Dalm proses komunikasi, Nabi Sulaiman merupakan komunikator yang menjadi sender, yang mengirimkan surat kepada Rati Balqis. Beliau mempunyai maksud untuk berkomunikasi dengan Ratu dari Negeri Saba tersebut, yakni memperkenalkan Allah kepada mereka dan mengajak mereka beriman kepada Allah. Nabi Sulaiman telah melakukan komunikasi dengan efektif dan efisien. Beliau berkomunikasi dalam bentuk murasalat, menulis surat dengan bahasa singkat, padat, dan jelas sehingga pesan yang menjadi esensi surat itu bisa dipahami oleh Ratu Balqis dengan akurat.

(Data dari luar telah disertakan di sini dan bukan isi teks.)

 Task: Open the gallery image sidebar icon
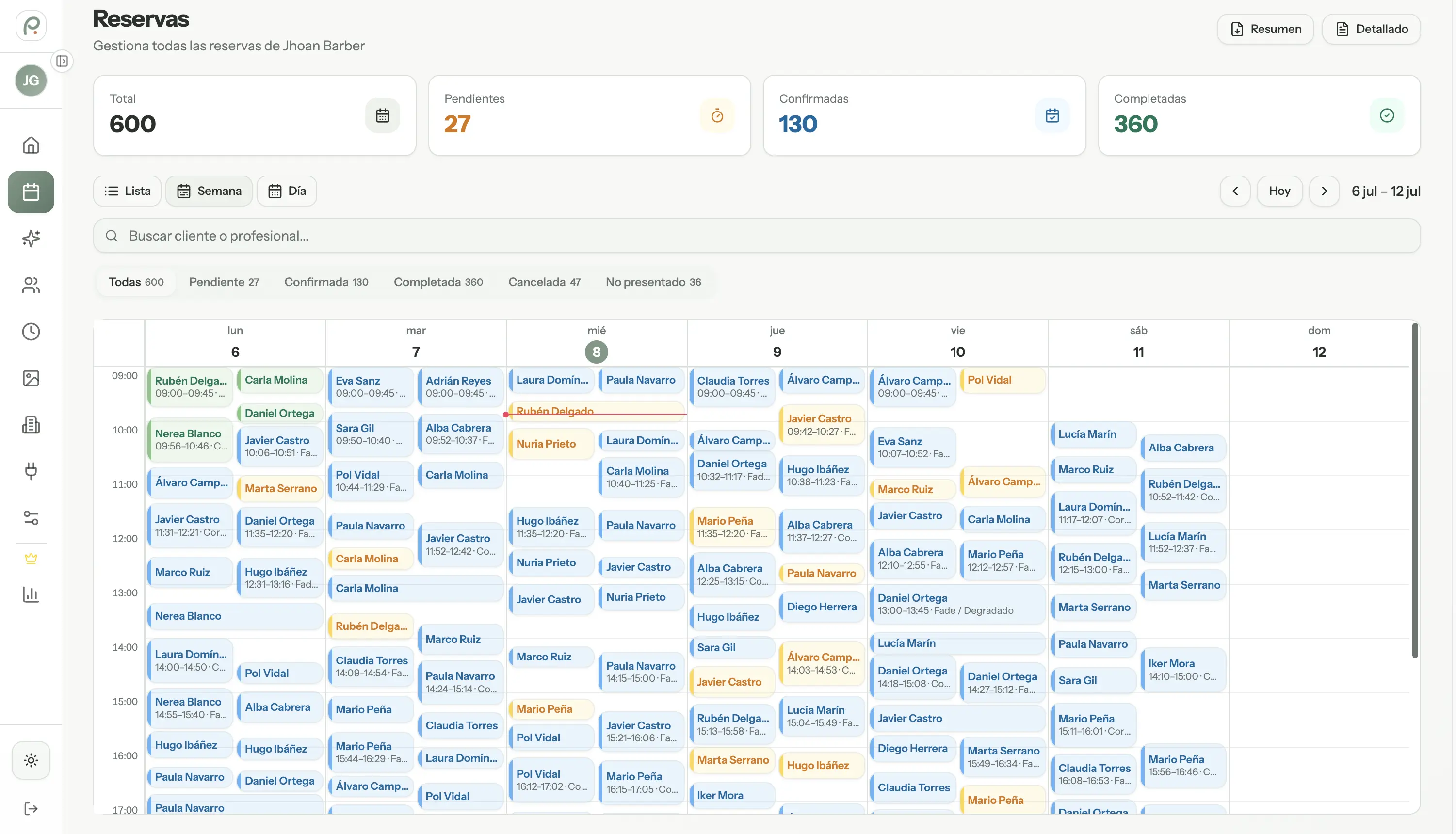pyautogui.click(x=31, y=378)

Singkatnya, Nabi Sulaiman telah memelopori dakwah dengan pena atau dakwah bil qalam. Dalam suatu riwayat disebutkan bahwa surat Sulaiman kepada Ratu Negeri Saba’ merupakan surat bercorak dakwah dan komuikasi pertama yang dimulai dengn kalimat: bismillahirrahmanirrahim. Oleh karena itu menurut KH. Ali Yafie, dakwah bil qalam merupakan salah satu media komunikasi  untuk menyampaikan informasi tentang Allah, alam, makhluk-makhluk, hari akhir, serta nilai-nilai keabadian hidup. Dakwah model ini merupakan dakwah tertulis lewat media cetak.
Sejalan dengan pandangan di tas, Jaluddi Rakhmat menyatakan bahwa dakwah bil qalam adalah dakwah melalui media cetak. Mengingat kemajuan teknologi informasi yang memungkinkan orang berkomunikasi secara intensif dan menyebabkan pesan dakwah bisa menyebar seluas-luasnya, maka dakwah lewat tulisan merupakan keharusan mutlak yang harus dimanfaatkan umat islam dewasa ini.